Развитие физиологии высшей нервной деятельности, успехи в «картировании» коры головного мозга позволили понять, какие зоны отвечают за логическое мышление, какие — за зрительную память и т. д. Если точно вживить электрод в нужную точку коры головного мозга и послать электрический импульс, то подопытное животное или человек испытает определенную эмоцию, например, ярость или сексуальное наслаждение. С конкретными мыслями дело обстоит несколько сложнее, но прогресс науки позволяет надеяться, что создание высокоточной карты мозга позволит в прямом смысле «читать мысли», наблюдая, как идет электрический импульс.
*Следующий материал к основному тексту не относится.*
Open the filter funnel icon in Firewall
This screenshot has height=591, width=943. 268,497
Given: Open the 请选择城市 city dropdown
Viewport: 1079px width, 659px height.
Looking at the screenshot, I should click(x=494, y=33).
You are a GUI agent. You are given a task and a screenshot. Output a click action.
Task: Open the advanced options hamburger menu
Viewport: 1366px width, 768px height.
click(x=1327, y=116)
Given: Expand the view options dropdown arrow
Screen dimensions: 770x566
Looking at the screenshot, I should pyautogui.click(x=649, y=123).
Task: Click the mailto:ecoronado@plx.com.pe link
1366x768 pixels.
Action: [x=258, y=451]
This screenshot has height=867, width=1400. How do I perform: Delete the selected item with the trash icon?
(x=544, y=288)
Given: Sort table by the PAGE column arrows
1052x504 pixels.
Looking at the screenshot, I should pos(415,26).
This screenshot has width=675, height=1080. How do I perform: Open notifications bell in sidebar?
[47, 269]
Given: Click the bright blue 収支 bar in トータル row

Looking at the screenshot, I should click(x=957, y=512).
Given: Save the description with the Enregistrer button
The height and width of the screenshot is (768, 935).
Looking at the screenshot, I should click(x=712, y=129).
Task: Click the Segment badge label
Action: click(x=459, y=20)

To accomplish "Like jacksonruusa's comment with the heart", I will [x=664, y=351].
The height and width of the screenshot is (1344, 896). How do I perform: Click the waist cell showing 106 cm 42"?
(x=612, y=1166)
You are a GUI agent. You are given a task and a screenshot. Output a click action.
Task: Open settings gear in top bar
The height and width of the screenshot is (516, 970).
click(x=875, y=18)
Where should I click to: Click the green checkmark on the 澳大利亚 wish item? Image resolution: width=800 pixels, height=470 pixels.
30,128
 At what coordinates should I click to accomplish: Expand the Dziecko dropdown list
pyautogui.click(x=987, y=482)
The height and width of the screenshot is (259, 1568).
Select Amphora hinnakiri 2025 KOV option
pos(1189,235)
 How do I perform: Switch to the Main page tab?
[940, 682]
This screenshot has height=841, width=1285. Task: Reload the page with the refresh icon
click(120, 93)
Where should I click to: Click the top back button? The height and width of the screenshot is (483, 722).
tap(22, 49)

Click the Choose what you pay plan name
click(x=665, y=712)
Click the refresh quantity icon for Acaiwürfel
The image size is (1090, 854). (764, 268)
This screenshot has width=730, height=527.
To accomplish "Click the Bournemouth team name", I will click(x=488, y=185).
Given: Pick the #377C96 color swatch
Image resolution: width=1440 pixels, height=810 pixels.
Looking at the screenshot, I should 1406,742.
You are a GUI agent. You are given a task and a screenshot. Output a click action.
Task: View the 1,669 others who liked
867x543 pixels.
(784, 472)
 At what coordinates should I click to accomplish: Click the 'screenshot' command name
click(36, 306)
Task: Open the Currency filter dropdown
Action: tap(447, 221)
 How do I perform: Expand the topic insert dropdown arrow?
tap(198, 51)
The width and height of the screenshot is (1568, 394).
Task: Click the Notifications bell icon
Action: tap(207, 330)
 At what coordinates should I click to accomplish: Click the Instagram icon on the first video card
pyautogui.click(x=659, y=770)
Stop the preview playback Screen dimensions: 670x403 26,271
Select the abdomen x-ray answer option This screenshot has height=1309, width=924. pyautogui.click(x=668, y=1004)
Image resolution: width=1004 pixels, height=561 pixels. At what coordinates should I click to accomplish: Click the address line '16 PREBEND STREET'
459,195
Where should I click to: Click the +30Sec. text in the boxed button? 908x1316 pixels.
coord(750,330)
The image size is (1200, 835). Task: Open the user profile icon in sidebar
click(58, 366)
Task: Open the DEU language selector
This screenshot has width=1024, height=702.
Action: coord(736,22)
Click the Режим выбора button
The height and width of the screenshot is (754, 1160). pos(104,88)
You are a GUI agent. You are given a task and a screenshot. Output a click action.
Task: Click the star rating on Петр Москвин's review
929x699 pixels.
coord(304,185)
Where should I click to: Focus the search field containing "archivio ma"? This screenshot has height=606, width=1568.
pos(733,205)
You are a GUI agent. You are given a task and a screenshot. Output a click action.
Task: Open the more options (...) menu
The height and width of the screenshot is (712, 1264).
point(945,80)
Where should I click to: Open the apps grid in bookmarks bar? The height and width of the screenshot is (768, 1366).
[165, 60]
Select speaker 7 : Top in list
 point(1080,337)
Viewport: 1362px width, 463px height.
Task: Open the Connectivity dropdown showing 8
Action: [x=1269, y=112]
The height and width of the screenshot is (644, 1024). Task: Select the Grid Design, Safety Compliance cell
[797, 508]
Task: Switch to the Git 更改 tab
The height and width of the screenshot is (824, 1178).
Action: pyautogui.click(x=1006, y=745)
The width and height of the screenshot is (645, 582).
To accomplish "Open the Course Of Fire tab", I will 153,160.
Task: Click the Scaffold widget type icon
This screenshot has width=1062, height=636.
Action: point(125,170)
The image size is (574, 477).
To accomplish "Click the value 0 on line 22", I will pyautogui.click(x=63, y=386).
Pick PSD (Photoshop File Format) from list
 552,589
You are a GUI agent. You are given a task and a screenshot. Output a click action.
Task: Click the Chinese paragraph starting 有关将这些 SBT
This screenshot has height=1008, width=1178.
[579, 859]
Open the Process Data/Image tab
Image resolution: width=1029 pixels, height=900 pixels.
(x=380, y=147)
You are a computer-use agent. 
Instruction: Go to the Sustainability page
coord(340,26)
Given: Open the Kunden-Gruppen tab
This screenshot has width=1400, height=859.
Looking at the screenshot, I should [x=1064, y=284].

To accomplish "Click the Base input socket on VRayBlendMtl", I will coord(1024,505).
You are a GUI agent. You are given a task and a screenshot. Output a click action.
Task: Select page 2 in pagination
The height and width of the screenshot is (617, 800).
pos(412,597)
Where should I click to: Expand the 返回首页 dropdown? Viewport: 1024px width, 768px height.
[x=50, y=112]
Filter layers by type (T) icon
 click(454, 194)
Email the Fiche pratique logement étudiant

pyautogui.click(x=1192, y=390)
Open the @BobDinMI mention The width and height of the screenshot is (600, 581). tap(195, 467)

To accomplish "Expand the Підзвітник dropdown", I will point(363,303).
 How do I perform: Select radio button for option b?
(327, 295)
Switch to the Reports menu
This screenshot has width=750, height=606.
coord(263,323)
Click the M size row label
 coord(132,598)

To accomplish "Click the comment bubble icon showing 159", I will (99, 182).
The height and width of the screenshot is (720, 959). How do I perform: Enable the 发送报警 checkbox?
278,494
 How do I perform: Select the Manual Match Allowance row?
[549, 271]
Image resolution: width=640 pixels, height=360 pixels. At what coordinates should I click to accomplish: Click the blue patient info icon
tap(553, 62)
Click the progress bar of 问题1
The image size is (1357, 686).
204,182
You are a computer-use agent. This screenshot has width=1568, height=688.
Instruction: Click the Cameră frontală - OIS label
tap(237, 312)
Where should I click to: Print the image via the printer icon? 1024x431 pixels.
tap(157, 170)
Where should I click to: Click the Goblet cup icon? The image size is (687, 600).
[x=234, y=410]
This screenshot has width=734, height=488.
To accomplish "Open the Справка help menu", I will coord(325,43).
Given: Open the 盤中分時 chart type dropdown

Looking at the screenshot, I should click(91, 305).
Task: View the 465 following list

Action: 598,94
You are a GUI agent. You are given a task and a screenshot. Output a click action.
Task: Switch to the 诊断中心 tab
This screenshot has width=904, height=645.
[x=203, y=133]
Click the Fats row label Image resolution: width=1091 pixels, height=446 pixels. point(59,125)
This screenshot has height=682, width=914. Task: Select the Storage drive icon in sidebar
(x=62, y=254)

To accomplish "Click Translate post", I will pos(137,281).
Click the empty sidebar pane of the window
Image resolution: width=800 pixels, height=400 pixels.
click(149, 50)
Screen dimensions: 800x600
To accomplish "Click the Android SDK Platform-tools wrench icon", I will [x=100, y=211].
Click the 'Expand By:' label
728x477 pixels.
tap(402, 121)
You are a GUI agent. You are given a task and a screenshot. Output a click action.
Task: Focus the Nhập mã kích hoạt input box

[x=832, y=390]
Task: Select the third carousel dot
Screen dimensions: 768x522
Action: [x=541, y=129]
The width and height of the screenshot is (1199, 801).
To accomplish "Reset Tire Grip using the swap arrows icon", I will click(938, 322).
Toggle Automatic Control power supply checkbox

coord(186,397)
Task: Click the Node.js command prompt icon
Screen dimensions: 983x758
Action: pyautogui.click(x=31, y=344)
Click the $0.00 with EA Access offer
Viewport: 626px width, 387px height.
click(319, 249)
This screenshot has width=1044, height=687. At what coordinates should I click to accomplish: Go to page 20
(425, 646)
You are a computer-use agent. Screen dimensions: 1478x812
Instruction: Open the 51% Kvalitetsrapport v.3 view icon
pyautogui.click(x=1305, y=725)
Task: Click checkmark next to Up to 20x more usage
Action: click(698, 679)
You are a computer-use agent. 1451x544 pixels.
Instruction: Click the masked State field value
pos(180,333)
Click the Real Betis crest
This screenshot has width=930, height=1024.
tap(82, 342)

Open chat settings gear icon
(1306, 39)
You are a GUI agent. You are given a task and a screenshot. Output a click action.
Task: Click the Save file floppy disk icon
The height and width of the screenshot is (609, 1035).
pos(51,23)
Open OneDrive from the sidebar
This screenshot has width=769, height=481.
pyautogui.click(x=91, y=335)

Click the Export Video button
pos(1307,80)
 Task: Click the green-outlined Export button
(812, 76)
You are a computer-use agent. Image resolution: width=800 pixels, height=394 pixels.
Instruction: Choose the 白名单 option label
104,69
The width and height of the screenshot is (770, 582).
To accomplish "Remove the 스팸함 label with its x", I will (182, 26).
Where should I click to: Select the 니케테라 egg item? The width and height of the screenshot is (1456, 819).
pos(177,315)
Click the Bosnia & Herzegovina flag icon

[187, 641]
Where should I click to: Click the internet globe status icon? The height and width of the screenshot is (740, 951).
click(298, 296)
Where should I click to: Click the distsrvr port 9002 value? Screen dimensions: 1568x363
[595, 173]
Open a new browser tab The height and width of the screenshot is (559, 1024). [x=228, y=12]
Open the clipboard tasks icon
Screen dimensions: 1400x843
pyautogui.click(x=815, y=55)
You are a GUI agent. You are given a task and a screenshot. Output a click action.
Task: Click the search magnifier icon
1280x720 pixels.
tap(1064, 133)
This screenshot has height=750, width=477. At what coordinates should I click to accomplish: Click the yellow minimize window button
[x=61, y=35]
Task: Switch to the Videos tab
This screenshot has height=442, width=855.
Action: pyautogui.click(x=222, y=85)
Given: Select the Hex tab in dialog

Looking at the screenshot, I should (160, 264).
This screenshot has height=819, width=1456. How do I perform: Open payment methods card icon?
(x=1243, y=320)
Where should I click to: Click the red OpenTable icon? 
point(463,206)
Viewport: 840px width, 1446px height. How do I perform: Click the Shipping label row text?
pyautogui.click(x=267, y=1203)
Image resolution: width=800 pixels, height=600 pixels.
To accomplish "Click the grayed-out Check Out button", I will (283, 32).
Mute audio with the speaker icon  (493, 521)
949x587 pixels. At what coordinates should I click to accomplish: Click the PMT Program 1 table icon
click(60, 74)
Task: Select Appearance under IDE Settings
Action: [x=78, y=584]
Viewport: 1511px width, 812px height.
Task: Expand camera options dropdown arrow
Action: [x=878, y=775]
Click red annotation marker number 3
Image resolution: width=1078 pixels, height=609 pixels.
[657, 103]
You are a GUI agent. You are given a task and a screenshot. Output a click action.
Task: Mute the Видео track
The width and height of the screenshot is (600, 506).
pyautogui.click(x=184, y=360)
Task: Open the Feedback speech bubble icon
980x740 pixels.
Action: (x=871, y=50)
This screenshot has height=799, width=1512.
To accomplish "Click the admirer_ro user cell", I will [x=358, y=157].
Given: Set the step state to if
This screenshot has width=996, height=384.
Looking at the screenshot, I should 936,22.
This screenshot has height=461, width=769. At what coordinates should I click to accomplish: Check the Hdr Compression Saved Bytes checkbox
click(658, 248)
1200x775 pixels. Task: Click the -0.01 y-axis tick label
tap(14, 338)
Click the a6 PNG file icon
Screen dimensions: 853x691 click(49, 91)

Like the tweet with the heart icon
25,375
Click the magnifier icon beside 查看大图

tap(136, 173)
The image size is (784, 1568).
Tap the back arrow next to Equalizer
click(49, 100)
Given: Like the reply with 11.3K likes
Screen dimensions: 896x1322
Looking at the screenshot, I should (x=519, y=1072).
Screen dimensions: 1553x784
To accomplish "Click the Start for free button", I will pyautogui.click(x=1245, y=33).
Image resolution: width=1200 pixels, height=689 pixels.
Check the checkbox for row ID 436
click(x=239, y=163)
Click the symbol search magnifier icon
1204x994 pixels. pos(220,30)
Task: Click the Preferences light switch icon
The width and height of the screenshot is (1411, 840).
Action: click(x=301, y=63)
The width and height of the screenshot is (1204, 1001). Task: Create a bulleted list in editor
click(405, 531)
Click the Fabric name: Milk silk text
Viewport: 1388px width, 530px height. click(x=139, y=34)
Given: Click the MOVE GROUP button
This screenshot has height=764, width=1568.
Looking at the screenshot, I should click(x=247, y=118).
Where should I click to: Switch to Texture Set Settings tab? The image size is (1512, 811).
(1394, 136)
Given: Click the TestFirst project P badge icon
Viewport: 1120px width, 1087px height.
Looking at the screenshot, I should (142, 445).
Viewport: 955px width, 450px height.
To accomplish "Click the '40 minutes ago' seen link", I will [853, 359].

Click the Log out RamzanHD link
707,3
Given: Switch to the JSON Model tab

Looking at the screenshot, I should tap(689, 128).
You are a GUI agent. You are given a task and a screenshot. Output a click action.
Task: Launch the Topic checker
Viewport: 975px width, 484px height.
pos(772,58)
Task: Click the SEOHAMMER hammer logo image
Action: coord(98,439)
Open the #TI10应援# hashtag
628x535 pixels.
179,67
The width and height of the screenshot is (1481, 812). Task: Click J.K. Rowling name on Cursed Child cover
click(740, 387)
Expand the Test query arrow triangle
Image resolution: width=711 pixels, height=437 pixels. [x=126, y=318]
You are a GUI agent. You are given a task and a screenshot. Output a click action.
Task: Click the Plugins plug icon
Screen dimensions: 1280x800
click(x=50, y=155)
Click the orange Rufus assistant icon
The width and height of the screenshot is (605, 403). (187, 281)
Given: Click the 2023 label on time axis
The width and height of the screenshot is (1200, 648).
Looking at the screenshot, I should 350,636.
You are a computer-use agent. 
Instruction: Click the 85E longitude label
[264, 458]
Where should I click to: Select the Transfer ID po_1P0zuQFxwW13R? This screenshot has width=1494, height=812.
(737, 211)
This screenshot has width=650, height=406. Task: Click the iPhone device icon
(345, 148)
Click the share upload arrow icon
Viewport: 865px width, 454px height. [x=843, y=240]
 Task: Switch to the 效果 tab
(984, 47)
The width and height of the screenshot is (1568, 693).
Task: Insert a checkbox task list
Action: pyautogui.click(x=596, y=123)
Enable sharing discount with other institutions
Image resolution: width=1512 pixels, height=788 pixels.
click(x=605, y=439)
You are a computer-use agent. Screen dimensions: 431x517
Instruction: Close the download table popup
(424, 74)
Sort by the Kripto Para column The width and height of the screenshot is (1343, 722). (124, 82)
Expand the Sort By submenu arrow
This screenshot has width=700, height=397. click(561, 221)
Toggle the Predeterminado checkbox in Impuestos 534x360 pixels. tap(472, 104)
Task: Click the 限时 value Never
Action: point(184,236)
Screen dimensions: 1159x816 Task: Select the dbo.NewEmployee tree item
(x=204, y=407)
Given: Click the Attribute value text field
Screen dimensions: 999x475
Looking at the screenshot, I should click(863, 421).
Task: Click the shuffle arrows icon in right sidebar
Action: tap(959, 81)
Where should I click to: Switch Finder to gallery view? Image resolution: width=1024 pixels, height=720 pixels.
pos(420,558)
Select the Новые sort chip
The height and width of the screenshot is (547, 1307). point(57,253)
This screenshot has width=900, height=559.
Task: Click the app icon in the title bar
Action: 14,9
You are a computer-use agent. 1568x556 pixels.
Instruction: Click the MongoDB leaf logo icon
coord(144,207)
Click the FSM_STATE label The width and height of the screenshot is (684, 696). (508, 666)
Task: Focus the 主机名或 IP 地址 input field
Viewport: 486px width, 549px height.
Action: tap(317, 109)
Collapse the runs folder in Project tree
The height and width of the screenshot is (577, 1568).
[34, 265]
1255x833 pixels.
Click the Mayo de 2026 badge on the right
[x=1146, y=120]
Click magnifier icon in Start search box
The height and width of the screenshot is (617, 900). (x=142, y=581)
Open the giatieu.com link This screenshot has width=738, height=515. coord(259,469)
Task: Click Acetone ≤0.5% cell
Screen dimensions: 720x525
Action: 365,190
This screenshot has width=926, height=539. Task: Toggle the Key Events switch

Еще в конце XIX в. немецкий естествоиспытатель и философ Людвиг Бюхнер (1824—1899) писал, что «мозг производит не вещества, как печень или почки, а деятельность, являющуюся высшим плодом всей земной организации», понимая под деятельностью нервные реакции. Кстати, именно такая трактовка работы мозга не позволила ему увидеть принципиальной разницы между сознанием человека и психикой животных. Приведенные аргументы позволяют сторонникам материалистического редукционизма сделать вывод, что то, что мы переживаем как мысли или эмоции, на самом деле есть всего лишь электрические импульсы мозга, определенные физико-химические реакции нашего тела.

Никто не станет отрицать необходимость нормальной работы мозга для функционирования сознания. Смущает утверждение «всего лишь». Сказать так равносильно тому, чтобы определить рассказ всего лишь как последовательность типографских значков на бумажном листе, или картину — всего лишь как краски на холсте. Изучение физико-химического состава красок и холста имеет свой смысл, особенно для реставрации картины, но оно ничем не поможет, если мы выносим суждение относительно изысканности цветовой гаммы, совершенства композиции и тонких оттенков настроения, которые удалось передать художнику. Если оценивать книгу по весу, а живопись — по площади полотна, то есть по объективным физическим характеристикам, то все толстые книги будут заведомо лучше тонких, а большие картины лучше маленьких...

Еще одно направление, которое ориентируется на точность и объективность и не хочет иметь дело с неопределенностью и субъективностью психического мира отдельного человека, это бихевиоризм. Название происходит от английского слова «behaviour» — поведение. Воздействуя на человека, мы наблюдаем его ответные реакции: и то, и другое можно исследовать научно, объективно по схеме «стимул — реакция», все остальное не является предметом научного исследования. Что на самом деле переживает человек — неведомо, потому что чужая субъективность нам недоступна. Даже сам хозяин часто плохо ориентируется в собственном внутреннем мире, что уж говорить о посторонних! Бихевиоризм выражает научную ориентацию в психологии и привлекает строгостью и точностью описания человеческого поведения, но, увы, у него тоже есть свои уязвимые места и щели, через которые убегает сознание.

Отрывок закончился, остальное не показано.